On February 15, 2019 President Trump signed into law the Consolidated Appropriations Act of 2019, which funds those federal agencies that did not previously receive final FY 2019 appropriations. While the Department of Defense and the Departments of Labor, Health and Human Services (HHS), Education, and Related Agencies received final appropriations through a bill that was enacted in September 2018, other parts of the federal government, including the Department of Justice (DOJ) and the White House Office of National Drug Control Policy (ONDCP), were impacted by the partial government shutdown as they awaited funding.
NASADAD has updated its appropriations overview to reflect final funding for priority programs within DOJ and ONDCP.
NASADAD has released an overview of buprenorphine patient limits. The overview includes a history of the issue, beginning with the Drug Addiction Treatment Act (DATA) of 2000, which permits physicians who meet certain qualifications to treat opioid use disorders with FDA-approved medications in treatment settings other than opioid treatment programs (OTPs). The document reviews the 2016 final rule on MAT for Opioid Use Disorders, which allows eligible physicians to request approval to treat up to 275 patients after prescribing at the 100-patient limit for one year. The overview also describes the impact of the Comprehensive Addiction and Recovery Act of 2016 and the SUPPORT Act of 2018, which both expanded the definition of a “qualifying other practitioner” who can prescribe buprenorphine to include nurse practitioners and physician assistants (CARA), as well as clinical nurse specialists, certified registered nurse anesthetists, and certified nurse midwives (SUPPORT).

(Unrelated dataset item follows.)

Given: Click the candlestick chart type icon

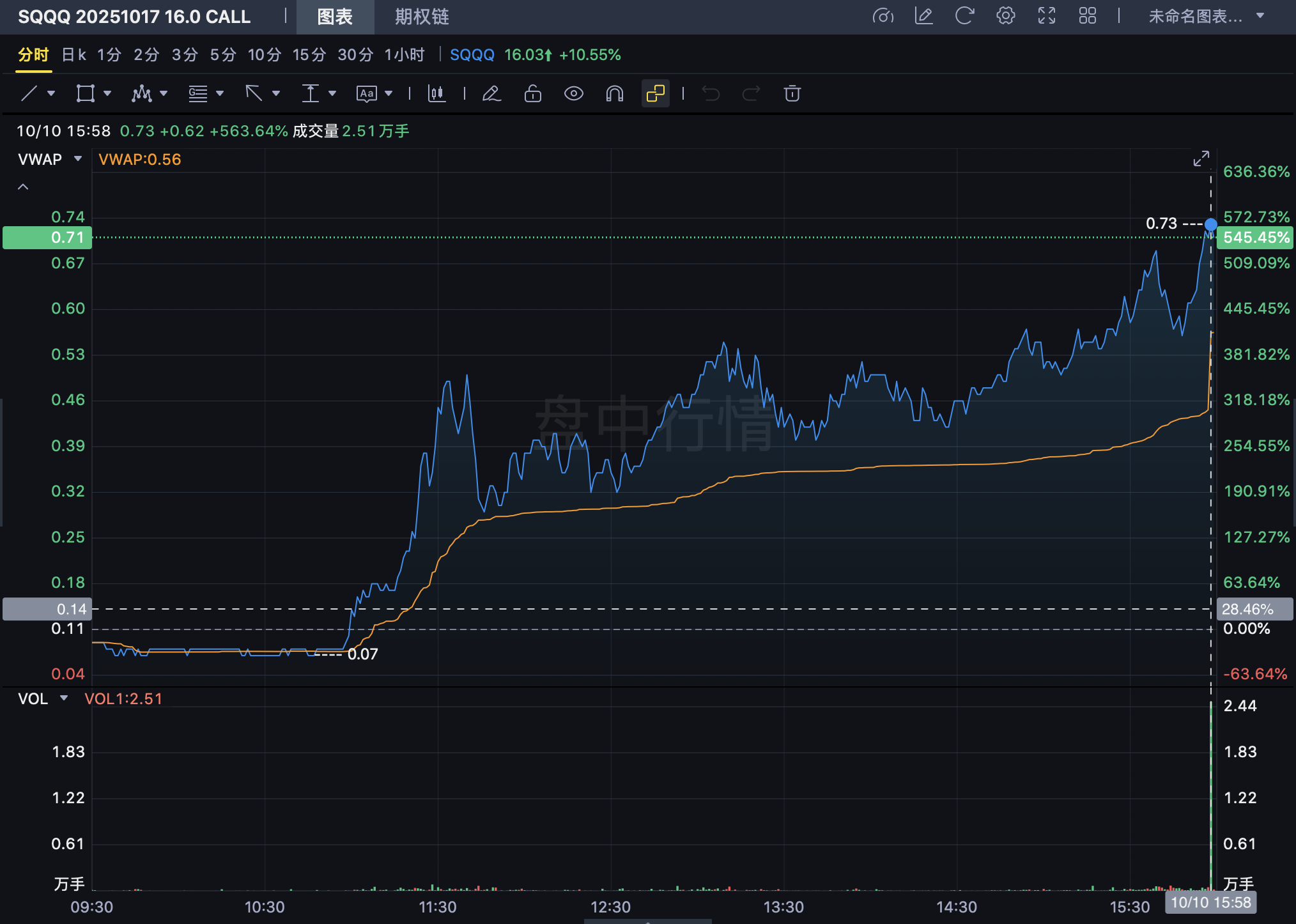Looking at the screenshot, I should (436, 94).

The overview includes the current status of who can be considered a “qualifying practitioner”. If they meet certain criteria (e.g., 8 hours of training for physicians, 24 hours of training for NPs, Pas, CNSs, CRNAs, and CNMs), the following types of practitioners can apply for a DATA waiver in order to offer MAT:
- Physicians (including osteopathic and allopathic doctors)
- Nurse practitioners
- Physician assistants
- Clinical nurse specialists
- Certified registered nurse anesthetists
- Certified nurse midwives
Additionally, the overview summarizes the current maximum patient limit for physicians: Qualifying physicians can treat 100 patients in the first year if they meet the criteria outlined in the SUPPORT Act, and 275 after one year of prescribing at the 100-patient limit. If a physician does not meet the criteria to treat 100 patients in the first year, they would have to prescribe at the 30-patient limit for one year before requesting an increase to 100 patients, and then treat at the 100-patient limit for one year before requesting an increase to 275 patients.